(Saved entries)
= = = = = = =

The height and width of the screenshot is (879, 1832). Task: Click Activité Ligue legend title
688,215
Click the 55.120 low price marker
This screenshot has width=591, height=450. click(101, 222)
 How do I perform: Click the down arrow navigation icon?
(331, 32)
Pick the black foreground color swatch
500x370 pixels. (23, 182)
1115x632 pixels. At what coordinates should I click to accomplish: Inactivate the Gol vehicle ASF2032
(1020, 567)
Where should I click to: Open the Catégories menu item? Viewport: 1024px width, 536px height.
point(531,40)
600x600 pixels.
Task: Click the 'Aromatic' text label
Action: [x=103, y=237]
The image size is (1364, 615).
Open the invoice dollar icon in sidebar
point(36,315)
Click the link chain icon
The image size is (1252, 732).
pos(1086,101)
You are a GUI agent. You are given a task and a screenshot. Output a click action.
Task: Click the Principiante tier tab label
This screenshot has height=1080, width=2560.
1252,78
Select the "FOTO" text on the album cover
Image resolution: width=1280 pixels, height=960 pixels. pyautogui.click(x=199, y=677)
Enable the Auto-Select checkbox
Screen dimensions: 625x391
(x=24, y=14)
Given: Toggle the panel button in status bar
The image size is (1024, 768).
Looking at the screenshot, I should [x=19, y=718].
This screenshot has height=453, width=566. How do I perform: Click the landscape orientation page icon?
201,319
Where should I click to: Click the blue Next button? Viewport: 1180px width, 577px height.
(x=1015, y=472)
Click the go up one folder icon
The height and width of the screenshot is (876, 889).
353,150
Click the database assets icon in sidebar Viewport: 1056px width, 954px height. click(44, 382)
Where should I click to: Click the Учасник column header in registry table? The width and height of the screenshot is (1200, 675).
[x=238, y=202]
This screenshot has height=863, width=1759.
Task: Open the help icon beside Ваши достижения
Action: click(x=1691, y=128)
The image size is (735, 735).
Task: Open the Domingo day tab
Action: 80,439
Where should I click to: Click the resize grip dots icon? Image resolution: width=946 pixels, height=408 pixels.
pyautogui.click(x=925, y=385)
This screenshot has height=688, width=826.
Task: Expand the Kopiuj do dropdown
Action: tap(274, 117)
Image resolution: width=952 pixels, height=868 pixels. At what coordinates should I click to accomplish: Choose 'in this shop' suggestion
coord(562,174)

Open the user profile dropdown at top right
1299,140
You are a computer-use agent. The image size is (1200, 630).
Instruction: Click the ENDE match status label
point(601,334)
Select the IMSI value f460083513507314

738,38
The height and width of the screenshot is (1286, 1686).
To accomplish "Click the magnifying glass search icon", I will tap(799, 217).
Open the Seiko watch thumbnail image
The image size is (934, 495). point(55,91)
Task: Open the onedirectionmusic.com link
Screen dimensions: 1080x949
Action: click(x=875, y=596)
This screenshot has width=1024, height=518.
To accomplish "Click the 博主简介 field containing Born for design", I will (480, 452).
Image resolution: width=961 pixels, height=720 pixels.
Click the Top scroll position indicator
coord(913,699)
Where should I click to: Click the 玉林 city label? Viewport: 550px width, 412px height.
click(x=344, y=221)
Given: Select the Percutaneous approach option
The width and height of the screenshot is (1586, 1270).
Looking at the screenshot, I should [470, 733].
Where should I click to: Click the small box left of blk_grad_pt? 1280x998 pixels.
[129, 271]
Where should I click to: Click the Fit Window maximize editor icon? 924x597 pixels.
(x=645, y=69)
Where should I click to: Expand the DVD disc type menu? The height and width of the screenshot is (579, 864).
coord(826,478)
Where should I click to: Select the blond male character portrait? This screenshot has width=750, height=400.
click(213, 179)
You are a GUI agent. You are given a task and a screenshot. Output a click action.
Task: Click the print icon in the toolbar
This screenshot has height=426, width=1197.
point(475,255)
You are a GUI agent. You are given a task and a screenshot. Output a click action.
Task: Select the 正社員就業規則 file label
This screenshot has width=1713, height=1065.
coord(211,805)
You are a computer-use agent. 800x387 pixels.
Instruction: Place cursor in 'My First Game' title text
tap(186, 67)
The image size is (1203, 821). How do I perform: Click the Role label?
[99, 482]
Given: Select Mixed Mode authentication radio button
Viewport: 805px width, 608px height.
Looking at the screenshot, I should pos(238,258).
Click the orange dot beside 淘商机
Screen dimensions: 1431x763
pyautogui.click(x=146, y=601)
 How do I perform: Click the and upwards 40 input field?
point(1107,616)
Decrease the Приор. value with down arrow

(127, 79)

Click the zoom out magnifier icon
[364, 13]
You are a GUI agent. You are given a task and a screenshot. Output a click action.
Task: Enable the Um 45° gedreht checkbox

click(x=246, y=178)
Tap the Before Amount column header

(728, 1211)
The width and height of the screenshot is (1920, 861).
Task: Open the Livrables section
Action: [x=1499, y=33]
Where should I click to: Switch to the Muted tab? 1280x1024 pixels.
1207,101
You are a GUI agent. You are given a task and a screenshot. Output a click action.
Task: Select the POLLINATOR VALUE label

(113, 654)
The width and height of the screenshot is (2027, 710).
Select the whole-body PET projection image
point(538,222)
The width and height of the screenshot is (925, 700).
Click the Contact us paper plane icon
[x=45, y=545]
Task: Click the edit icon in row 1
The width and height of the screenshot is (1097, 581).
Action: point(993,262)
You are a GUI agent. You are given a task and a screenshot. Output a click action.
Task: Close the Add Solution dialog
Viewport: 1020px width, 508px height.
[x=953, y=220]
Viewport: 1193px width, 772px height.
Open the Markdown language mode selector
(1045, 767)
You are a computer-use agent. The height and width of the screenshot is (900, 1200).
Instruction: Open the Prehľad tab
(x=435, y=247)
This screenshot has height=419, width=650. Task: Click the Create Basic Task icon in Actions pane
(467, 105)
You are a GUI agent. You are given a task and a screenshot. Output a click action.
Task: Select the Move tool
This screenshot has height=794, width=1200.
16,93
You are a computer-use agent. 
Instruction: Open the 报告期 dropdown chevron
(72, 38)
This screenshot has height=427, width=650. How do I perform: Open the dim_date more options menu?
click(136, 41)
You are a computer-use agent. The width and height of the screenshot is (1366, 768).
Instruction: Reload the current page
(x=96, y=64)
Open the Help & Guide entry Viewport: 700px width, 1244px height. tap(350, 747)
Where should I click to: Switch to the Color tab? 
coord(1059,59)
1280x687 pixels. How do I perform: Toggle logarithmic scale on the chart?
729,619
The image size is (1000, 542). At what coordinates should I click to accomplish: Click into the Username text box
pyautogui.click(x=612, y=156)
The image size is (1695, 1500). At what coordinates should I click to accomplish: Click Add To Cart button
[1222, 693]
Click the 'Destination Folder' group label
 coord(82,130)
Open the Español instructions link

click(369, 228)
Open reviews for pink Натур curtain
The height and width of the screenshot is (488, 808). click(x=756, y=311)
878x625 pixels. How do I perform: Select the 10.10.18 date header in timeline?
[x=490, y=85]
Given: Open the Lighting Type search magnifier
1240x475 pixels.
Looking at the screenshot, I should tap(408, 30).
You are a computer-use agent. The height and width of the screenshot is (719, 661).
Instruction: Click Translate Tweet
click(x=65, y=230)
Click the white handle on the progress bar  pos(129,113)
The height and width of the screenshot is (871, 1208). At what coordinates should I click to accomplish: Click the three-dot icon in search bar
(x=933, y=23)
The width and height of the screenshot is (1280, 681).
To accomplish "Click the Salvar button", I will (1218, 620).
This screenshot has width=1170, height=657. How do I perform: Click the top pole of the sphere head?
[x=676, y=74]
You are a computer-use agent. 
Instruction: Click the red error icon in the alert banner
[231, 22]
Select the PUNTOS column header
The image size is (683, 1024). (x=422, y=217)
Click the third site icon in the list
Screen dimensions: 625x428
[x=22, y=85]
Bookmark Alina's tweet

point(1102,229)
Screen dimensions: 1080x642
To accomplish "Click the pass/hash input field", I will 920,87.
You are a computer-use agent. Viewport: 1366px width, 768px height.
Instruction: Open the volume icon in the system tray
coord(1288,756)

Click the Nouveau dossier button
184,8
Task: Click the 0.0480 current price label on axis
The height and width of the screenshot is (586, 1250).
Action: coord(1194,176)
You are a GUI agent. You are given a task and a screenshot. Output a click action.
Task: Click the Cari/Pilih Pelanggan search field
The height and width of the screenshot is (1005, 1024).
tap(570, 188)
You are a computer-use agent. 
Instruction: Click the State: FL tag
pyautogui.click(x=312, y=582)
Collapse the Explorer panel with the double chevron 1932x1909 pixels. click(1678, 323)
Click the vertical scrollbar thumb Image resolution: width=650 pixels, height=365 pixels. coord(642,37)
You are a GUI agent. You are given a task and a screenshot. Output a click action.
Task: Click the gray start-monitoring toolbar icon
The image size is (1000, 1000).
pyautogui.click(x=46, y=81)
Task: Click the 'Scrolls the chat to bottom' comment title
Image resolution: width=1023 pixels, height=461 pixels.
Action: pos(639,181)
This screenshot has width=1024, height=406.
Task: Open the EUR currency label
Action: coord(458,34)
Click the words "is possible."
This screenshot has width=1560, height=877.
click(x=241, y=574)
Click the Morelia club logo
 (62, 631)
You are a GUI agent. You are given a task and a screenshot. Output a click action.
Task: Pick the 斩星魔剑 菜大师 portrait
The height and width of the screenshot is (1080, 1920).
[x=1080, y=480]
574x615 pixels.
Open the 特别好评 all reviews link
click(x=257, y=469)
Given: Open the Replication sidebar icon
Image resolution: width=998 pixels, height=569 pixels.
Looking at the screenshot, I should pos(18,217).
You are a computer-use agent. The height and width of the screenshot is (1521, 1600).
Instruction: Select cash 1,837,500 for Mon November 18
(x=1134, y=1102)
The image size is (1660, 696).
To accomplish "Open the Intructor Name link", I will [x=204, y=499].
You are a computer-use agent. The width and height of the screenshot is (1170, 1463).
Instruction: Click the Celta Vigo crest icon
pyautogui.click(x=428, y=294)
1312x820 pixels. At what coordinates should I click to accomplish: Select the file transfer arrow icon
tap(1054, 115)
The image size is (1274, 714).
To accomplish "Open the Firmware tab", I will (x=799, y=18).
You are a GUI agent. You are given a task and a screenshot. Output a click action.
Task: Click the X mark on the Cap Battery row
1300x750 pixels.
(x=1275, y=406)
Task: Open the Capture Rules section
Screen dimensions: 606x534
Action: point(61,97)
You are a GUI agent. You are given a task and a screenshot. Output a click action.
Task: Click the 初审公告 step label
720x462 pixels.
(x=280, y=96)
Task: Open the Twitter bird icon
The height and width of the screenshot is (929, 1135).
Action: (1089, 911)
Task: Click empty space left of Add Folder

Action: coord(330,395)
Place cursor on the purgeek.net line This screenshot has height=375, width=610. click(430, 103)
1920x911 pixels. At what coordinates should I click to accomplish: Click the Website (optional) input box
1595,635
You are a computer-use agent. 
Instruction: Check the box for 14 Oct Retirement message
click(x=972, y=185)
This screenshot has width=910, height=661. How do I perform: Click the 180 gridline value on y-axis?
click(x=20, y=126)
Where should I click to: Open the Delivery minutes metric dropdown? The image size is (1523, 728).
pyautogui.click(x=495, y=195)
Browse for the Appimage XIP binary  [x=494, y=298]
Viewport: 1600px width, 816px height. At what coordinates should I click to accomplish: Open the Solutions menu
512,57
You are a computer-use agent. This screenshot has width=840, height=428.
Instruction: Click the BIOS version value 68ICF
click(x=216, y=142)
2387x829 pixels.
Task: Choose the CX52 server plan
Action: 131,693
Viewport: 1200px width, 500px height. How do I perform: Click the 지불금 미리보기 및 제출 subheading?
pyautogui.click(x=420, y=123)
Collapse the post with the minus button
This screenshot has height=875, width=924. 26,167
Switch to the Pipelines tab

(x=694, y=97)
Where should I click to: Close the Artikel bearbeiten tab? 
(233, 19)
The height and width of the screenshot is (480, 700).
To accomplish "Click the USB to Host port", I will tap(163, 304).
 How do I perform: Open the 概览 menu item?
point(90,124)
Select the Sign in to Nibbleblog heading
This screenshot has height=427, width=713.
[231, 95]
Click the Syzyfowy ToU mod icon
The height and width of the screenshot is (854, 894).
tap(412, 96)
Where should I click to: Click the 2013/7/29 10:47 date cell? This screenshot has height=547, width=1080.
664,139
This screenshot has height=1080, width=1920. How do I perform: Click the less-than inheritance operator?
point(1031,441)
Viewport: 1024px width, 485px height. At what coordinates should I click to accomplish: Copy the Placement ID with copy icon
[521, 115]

= = = = = = =

Please report how many lines of the entries above contain the string "will". Reply with only the number.

7